▸ **Consigne a**
D'après l'extrait juridique sur les recours contre l'État, que peut faire le tribunal à la place d'une injonction ou d'une ordonnance d'exécution en nature ?

▸ **Extrait source**
*-*-*
22. (1) Le tribunal ne peut, lorsqu'il connaît d'une demande visant l'État, assujettir celui-ci à une injonction ou à une ordonnance d'exécution en nature mais, dans les cas où ces recours pourraient être exercés entre personnes, il peut, pour en tenir lieu, déclarer les droits des parties.

22.(1) Where in proceedings against the Crown any relief is sought that might, in proceedings between persons, be granted by way of injunction or specific performance, a court shall not, as against the Crown, grant an injunction or make an order for specific performance, but in lieu thereof may make an order declaratory of the rights of the parties.

     (2) Le tribunal ne peut, dans aucune poursuite, rendre contre un préposé de l'État de décision qu'il n'a pas compétence pour rendre contre l'État.

     (2) A court shall not in any proceedings grant relief ore make an order against a servant of the Crown that it is not competent to grant or make against the Crown.
*-*-*
▸ **Consigne b**
Relevez chaque ligne de la liste qui contient la chaîne "image". La casse compte.
*-*-*
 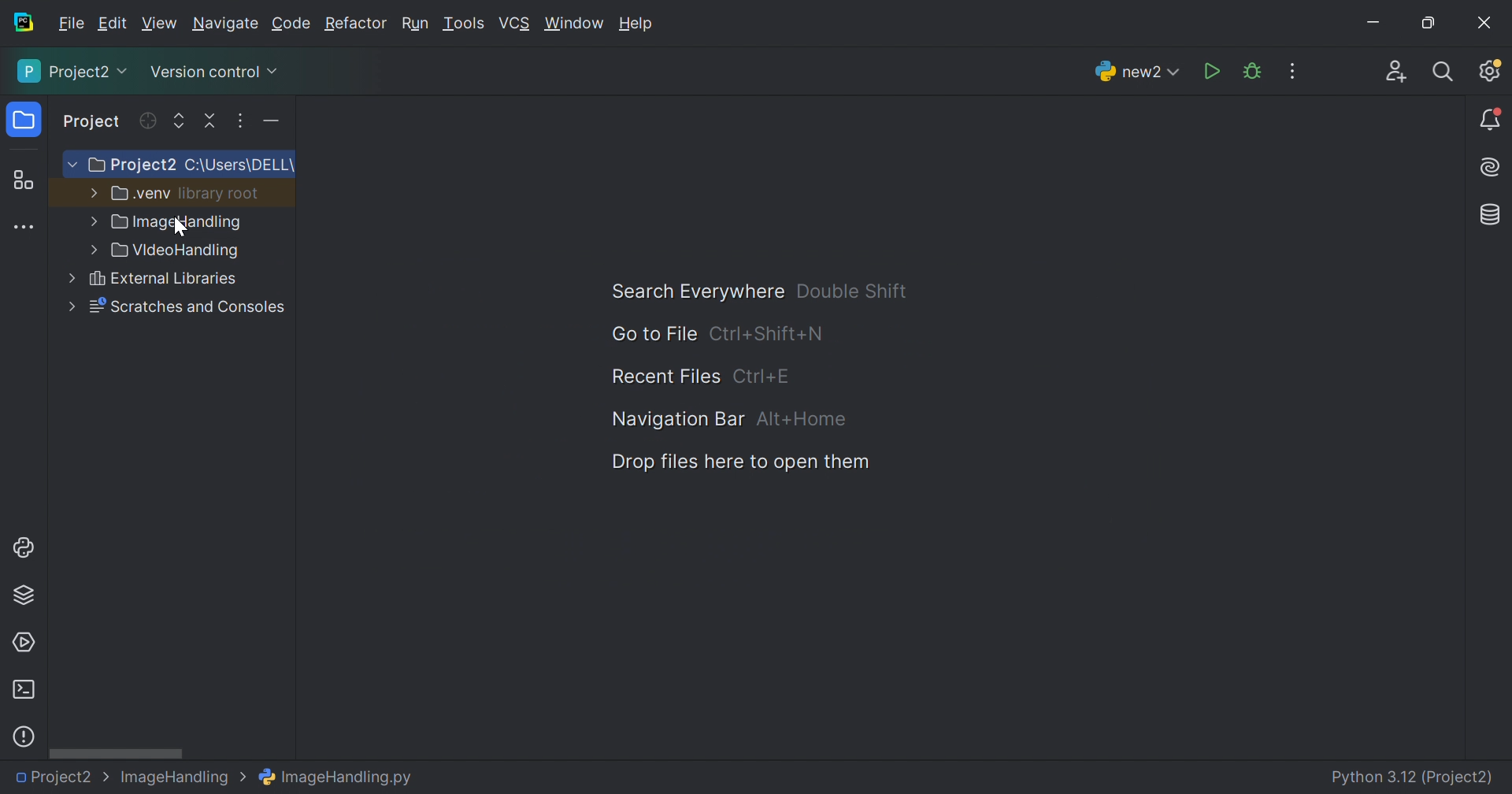 I want to click on Python packages, so click(x=24, y=594).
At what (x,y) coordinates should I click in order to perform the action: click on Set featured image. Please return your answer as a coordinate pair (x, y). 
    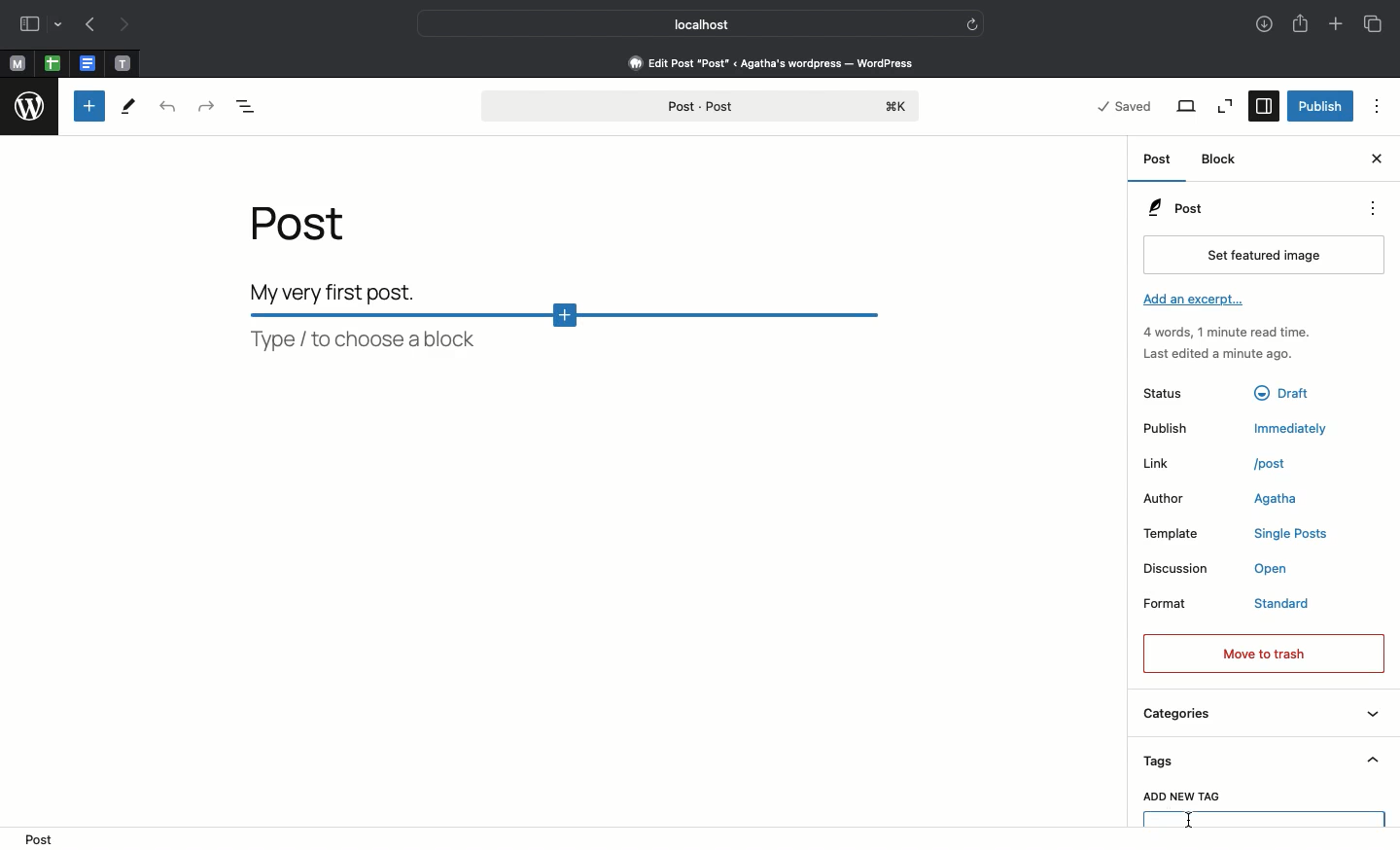
    Looking at the image, I should click on (1263, 257).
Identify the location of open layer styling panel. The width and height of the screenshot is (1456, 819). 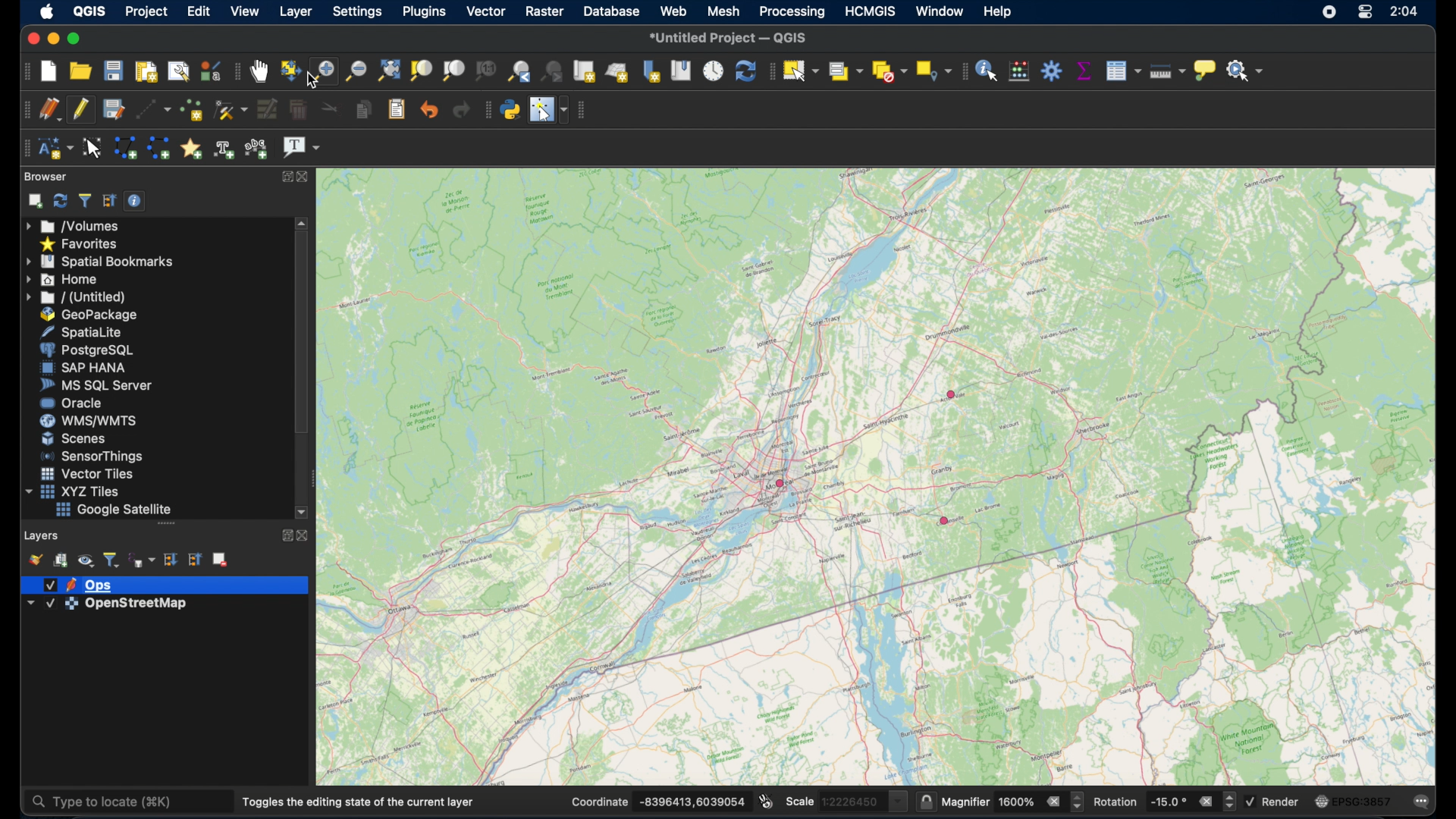
(35, 559).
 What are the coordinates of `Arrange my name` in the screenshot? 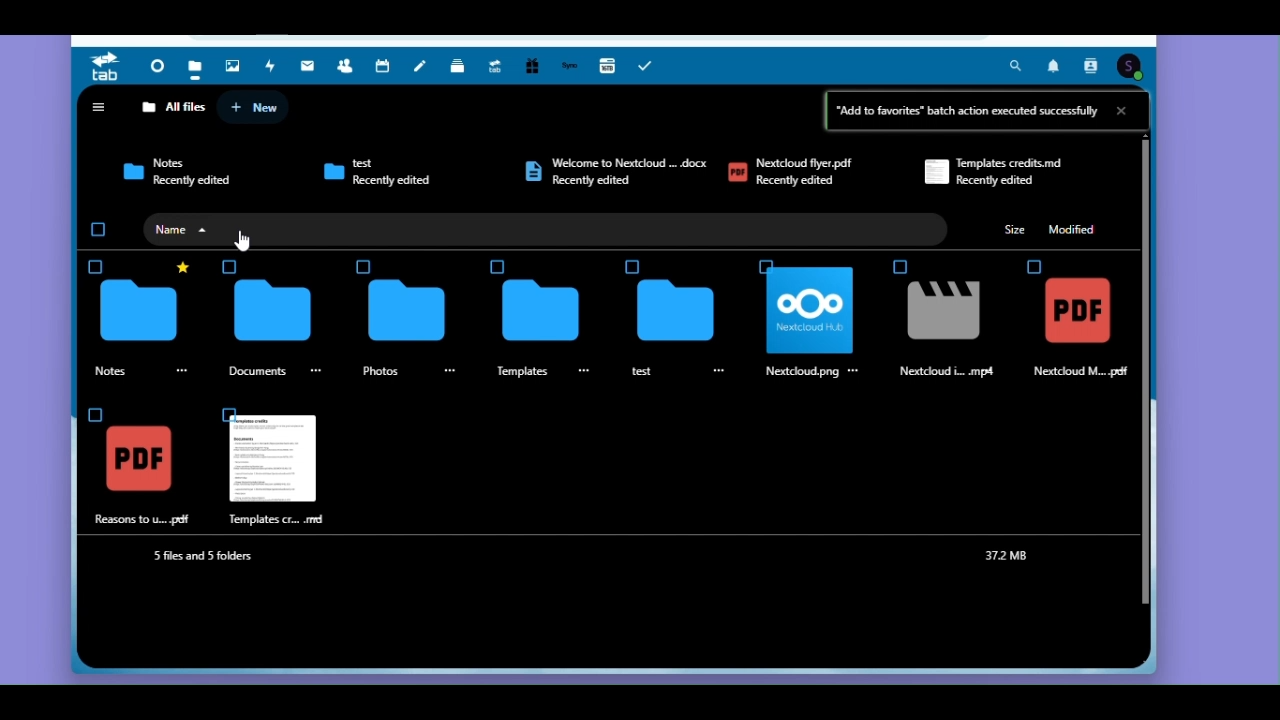 It's located at (192, 228).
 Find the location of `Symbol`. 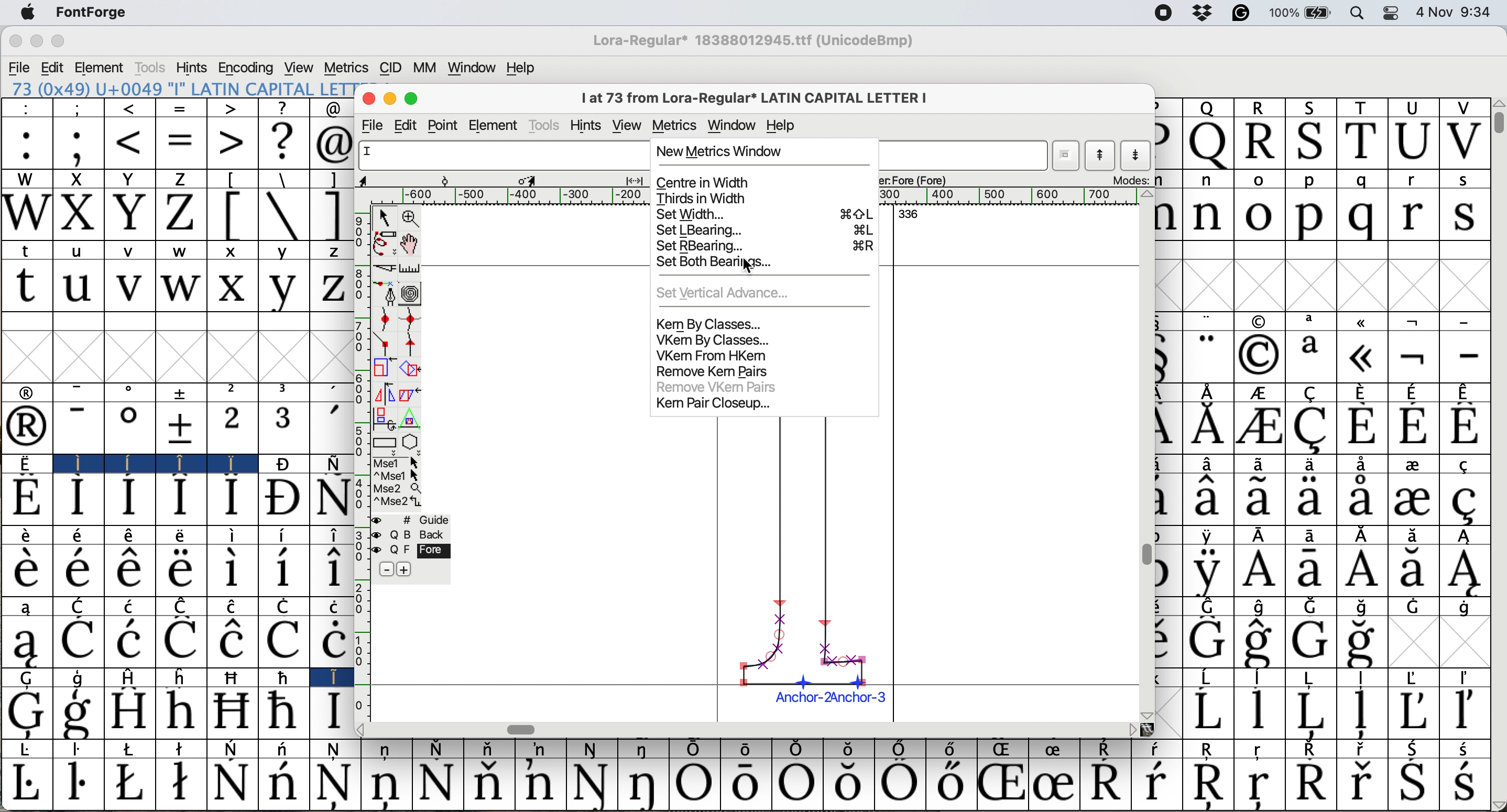

Symbol is located at coordinates (129, 499).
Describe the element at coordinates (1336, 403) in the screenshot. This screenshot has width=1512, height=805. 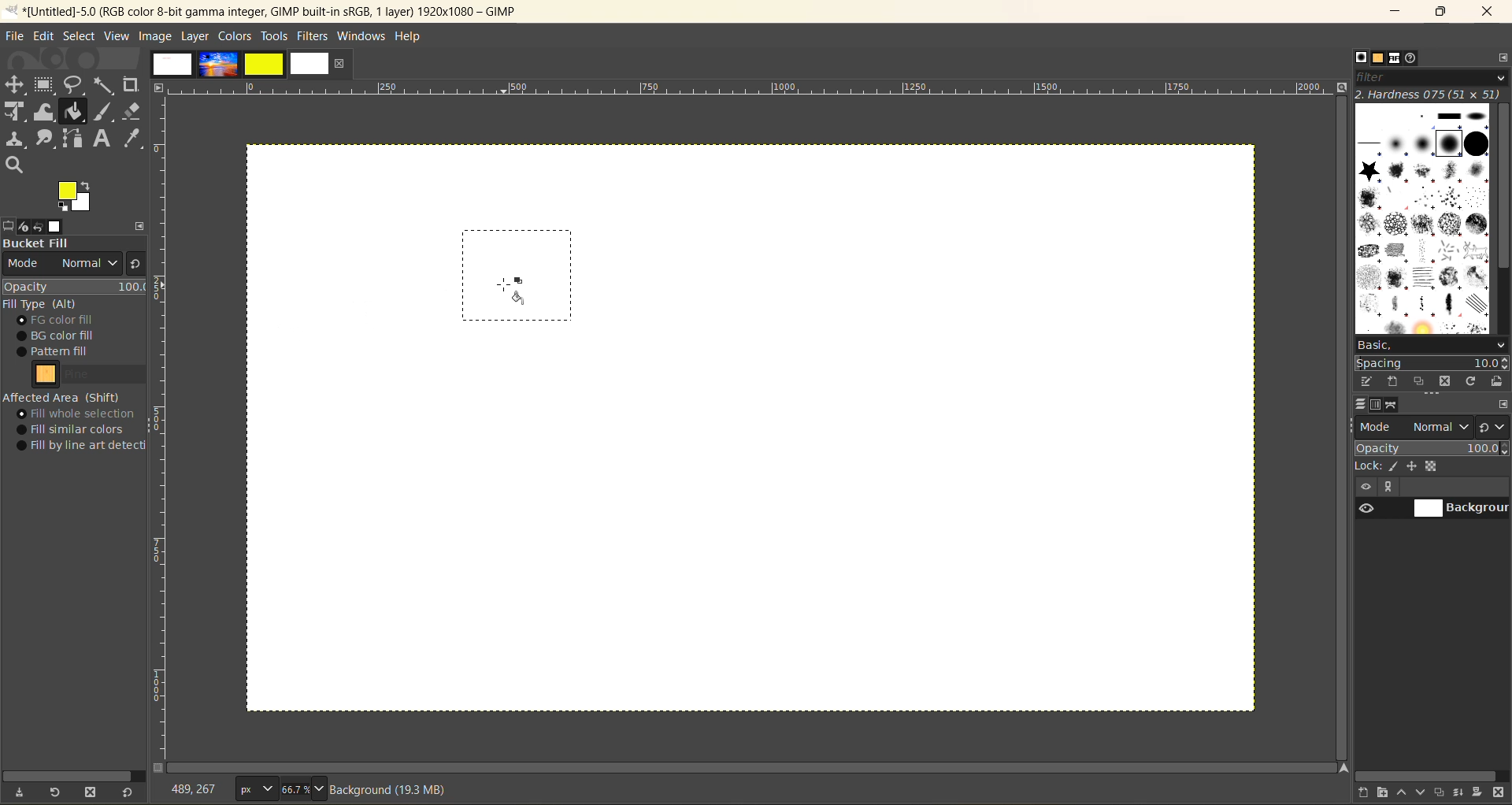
*-*-*
▸ **Réponse a**
Il peut déclarer les droits des parties.

▸ **Réponse b**
At what (x,y) coordinates should I click in order to perform the action: click on Set featured image. Please return your answer as a coordinate pair (x, y). 
    Looking at the image, I should click on (1263, 257).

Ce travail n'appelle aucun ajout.